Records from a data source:
-- Opening Marker --

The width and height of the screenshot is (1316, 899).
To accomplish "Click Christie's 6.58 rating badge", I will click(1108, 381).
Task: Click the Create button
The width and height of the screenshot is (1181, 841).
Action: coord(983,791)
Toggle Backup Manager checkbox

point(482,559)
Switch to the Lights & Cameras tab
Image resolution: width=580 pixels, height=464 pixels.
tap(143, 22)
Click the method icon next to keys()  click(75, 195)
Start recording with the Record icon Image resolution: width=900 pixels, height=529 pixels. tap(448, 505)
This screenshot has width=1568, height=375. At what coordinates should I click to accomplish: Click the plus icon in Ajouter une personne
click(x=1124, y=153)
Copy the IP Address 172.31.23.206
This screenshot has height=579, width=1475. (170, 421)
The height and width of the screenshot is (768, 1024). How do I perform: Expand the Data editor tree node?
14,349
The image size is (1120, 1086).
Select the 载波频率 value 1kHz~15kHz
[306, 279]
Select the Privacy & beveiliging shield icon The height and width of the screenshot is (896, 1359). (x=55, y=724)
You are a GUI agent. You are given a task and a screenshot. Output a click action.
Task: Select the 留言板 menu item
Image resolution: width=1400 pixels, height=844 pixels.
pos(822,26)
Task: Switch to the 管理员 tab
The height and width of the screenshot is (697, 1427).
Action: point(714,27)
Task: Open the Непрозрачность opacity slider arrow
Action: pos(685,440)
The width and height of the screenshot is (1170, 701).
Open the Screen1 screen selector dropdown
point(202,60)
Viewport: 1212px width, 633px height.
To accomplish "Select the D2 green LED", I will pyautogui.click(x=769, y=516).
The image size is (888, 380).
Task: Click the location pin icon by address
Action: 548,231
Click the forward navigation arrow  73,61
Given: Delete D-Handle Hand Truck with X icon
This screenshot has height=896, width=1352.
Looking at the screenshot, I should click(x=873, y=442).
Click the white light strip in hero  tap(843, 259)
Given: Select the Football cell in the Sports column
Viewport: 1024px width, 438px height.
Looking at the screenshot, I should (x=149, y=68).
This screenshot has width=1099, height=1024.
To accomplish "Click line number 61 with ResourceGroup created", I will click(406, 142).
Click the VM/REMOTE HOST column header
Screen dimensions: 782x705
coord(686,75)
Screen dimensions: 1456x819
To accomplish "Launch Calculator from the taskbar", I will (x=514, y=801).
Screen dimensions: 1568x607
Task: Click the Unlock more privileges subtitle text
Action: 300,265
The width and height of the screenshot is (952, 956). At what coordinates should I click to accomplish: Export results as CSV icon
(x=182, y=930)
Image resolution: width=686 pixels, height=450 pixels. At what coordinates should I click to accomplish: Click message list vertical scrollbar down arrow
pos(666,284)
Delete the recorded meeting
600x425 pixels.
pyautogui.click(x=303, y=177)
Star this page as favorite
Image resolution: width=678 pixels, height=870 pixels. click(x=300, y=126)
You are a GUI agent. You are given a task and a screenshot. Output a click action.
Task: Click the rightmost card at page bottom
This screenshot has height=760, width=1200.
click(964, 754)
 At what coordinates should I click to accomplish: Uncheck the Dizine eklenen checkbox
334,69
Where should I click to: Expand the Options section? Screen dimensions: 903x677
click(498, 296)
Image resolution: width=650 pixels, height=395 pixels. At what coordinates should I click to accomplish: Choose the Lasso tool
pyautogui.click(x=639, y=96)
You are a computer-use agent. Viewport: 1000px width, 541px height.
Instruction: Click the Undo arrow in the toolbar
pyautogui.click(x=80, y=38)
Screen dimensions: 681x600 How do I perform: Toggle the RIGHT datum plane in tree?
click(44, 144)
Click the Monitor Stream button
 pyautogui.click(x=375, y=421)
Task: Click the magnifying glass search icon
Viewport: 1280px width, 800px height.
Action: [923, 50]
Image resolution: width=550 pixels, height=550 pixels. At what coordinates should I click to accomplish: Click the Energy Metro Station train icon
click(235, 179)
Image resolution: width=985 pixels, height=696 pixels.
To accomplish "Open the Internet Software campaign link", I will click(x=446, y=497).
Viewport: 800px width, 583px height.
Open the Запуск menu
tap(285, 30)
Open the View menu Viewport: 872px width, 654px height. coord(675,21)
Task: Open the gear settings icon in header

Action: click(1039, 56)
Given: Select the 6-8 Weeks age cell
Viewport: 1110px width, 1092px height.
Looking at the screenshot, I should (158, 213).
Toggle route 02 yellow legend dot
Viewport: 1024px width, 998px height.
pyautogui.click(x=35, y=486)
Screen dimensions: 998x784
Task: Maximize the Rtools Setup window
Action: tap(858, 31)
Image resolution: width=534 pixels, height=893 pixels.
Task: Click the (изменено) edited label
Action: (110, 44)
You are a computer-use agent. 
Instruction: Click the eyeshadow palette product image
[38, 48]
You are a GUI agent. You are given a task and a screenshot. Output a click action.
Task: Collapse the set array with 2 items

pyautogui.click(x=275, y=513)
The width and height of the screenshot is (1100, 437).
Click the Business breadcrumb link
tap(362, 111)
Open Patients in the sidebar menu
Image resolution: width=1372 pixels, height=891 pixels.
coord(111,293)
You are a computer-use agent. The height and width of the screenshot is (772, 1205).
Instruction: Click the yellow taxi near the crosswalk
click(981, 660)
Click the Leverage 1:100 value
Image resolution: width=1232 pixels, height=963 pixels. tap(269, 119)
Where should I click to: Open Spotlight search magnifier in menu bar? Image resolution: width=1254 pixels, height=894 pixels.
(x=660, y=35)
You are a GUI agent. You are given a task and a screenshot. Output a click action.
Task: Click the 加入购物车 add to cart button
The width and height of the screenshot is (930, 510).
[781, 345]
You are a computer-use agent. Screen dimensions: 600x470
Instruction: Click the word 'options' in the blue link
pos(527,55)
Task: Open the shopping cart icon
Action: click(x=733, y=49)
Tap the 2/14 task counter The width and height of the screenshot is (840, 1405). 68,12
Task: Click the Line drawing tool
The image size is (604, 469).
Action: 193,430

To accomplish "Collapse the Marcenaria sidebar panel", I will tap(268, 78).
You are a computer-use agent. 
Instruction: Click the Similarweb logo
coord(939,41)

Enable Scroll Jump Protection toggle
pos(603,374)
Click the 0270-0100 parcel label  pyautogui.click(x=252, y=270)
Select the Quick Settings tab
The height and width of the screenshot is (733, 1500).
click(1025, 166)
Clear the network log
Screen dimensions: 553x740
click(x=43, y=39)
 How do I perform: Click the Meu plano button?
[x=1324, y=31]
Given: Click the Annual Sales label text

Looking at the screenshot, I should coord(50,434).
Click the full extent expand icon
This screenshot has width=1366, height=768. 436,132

-- Closing Marker --

WHAT THIS TASK INVOLVES:
Top to bottom, set down the entries above word for word.

RESULT BELOW:
The width and height of the screenshot is (1316, 899).
To accomplish "Click Christie's 6.58 rating badge", I will click(1108, 381).
Task: Click the Create button
The width and height of the screenshot is (1181, 841).
Action: coord(983,791)
Toggle Backup Manager checkbox

point(482,559)
Switch to the Lights & Cameras tab
Image resolution: width=580 pixels, height=464 pixels.
tap(143, 22)
Click the method icon next to keys()  click(75, 195)
Start recording with the Record icon Image resolution: width=900 pixels, height=529 pixels. tap(448, 505)
This screenshot has width=1568, height=375. At what coordinates should I click to accomplish: Click the plus icon in Ajouter une personne
click(x=1124, y=153)
Copy the IP Address 172.31.23.206
This screenshot has height=579, width=1475. (170, 421)
The height and width of the screenshot is (768, 1024). How do I perform: Expand the Data editor tree node?
14,349
The image size is (1120, 1086).
Select the 载波频率 value 1kHz~15kHz
[306, 279]
Select the Privacy & beveiliging shield icon The height and width of the screenshot is (896, 1359). (x=55, y=724)
You are a GUI agent. You are given a task and a screenshot. Output a click action.
Task: Select the 留言板 menu item
Image resolution: width=1400 pixels, height=844 pixels.
pos(822,26)
Task: Switch to the 管理员 tab
The height and width of the screenshot is (697, 1427).
Action: point(714,27)
Task: Open the Непрозрачность opacity slider arrow
Action: pos(685,440)
The width and height of the screenshot is (1170, 701).
Open the Screen1 screen selector dropdown
point(202,60)
Viewport: 1212px width, 633px height.
To accomplish "Select the D2 green LED", I will pyautogui.click(x=769, y=516).
The image size is (888, 380).
Task: Click the location pin icon by address
Action: 548,231
Click the forward navigation arrow  73,61
Given: Delete D-Handle Hand Truck with X icon
This screenshot has height=896, width=1352.
Looking at the screenshot, I should click(x=873, y=442).
Click the white light strip in hero  tap(843, 259)
Given: Select the Football cell in the Sports column
Viewport: 1024px width, 438px height.
Looking at the screenshot, I should (x=149, y=68).
This screenshot has width=1099, height=1024.
To accomplish "Click line number 61 with ResourceGroup created", I will click(406, 142).
Click the VM/REMOTE HOST column header
Screen dimensions: 782x705
coord(686,75)
Screen dimensions: 1456x819
To accomplish "Launch Calculator from the taskbar", I will (x=514, y=801).
Screen dimensions: 1568x607
Task: Click the Unlock more privileges subtitle text
Action: 300,265
The width and height of the screenshot is (952, 956). At what coordinates should I click to accomplish: Export results as CSV icon
(x=182, y=930)
Image resolution: width=686 pixels, height=450 pixels. At what coordinates should I click to accomplish: Click message list vertical scrollbar down arrow
pos(666,284)
Delete the recorded meeting
600x425 pixels.
pyautogui.click(x=303, y=177)
Star this page as favorite
Image resolution: width=678 pixels, height=870 pixels. click(x=300, y=126)
You are a GUI agent. You are given a task and a screenshot. Output a click action.
Task: Click the rightmost card at page bottom
This screenshot has height=760, width=1200.
click(964, 754)
 At what coordinates should I click to accomplish: Uncheck the Dizine eklenen checkbox
334,69
Where should I click to: Expand the Options section? Screen dimensions: 903x677
click(498, 296)
Image resolution: width=650 pixels, height=395 pixels. At what coordinates should I click to accomplish: Choose the Lasso tool
pyautogui.click(x=639, y=96)
You are a computer-use agent. Viewport: 1000px width, 541px height.
Instruction: Click the Undo arrow in the toolbar
pyautogui.click(x=80, y=38)
Screen dimensions: 681x600 How do I perform: Toggle the RIGHT datum plane in tree?
click(44, 144)
Click the Monitor Stream button
 pyautogui.click(x=375, y=421)
Task: Click the magnifying glass search icon
Viewport: 1280px width, 800px height.
Action: [923, 50]
Image resolution: width=550 pixels, height=550 pixels. At what coordinates should I click to accomplish: Click the Energy Metro Station train icon
click(235, 179)
Image resolution: width=985 pixels, height=696 pixels.
To accomplish "Open the Internet Software campaign link", I will click(x=446, y=497).
Viewport: 800px width, 583px height.
Open the Запуск menu
tap(285, 30)
Open the View menu Viewport: 872px width, 654px height. coord(675,21)
Task: Open the gear settings icon in header

Action: click(1039, 56)
Given: Select the 6-8 Weeks age cell
Viewport: 1110px width, 1092px height.
Looking at the screenshot, I should (158, 213).
Toggle route 02 yellow legend dot
Viewport: 1024px width, 998px height.
pyautogui.click(x=35, y=486)
Screen dimensions: 998x784
Task: Maximize the Rtools Setup window
Action: tap(858, 31)
Image resolution: width=534 pixels, height=893 pixels.
Task: Click the (изменено) edited label
Action: (110, 44)
You are a computer-use agent. 
Instruction: Click the eyeshadow palette product image
[38, 48]
You are a GUI agent. You are given a task and a screenshot. Output a click action.
Task: Collapse the set array with 2 items

pyautogui.click(x=275, y=513)
The width and height of the screenshot is (1100, 437).
Click the Business breadcrumb link
tap(362, 111)
Open Patients in the sidebar menu
Image resolution: width=1372 pixels, height=891 pixels.
coord(111,293)
You are a computer-use agent. The height and width of the screenshot is (772, 1205).
Instruction: Click the yellow taxi near the crosswalk
click(981, 660)
Click the Leverage 1:100 value
Image resolution: width=1232 pixels, height=963 pixels. tap(269, 119)
Where should I click to: Open Spotlight search magnifier in menu bar? Image resolution: width=1254 pixels, height=894 pixels.
(x=660, y=35)
You are a GUI agent. You are given a task and a screenshot. Output a click action.
Task: Click the 加入购物车 add to cart button
The width and height of the screenshot is (930, 510).
[781, 345]
You are a computer-use agent. Screen dimensions: 600x470
Instruction: Click the word 'options' in the blue link
pos(527,55)
Task: Open the shopping cart icon
Action: click(x=733, y=49)
Tap the 2/14 task counter The width and height of the screenshot is (840, 1405). 68,12
Task: Click the Line drawing tool
The image size is (604, 469).
Action: 193,430

To accomplish "Collapse the Marcenaria sidebar panel", I will tap(268, 78).
You are a computer-use agent. 
Instruction: Click the Similarweb logo
coord(939,41)

Enable Scroll Jump Protection toggle
pos(603,374)
Click the 0270-0100 parcel label  pyautogui.click(x=252, y=270)
Select the Quick Settings tab
The height and width of the screenshot is (733, 1500).
click(1025, 166)
Clear the network log
Screen dimensions: 553x740
click(x=43, y=39)
 How do I perform: Click the Meu plano button?
[x=1324, y=31]
Given: Click the Annual Sales label text

Looking at the screenshot, I should coord(50,434).
Click the full extent expand icon
This screenshot has width=1366, height=768. 436,132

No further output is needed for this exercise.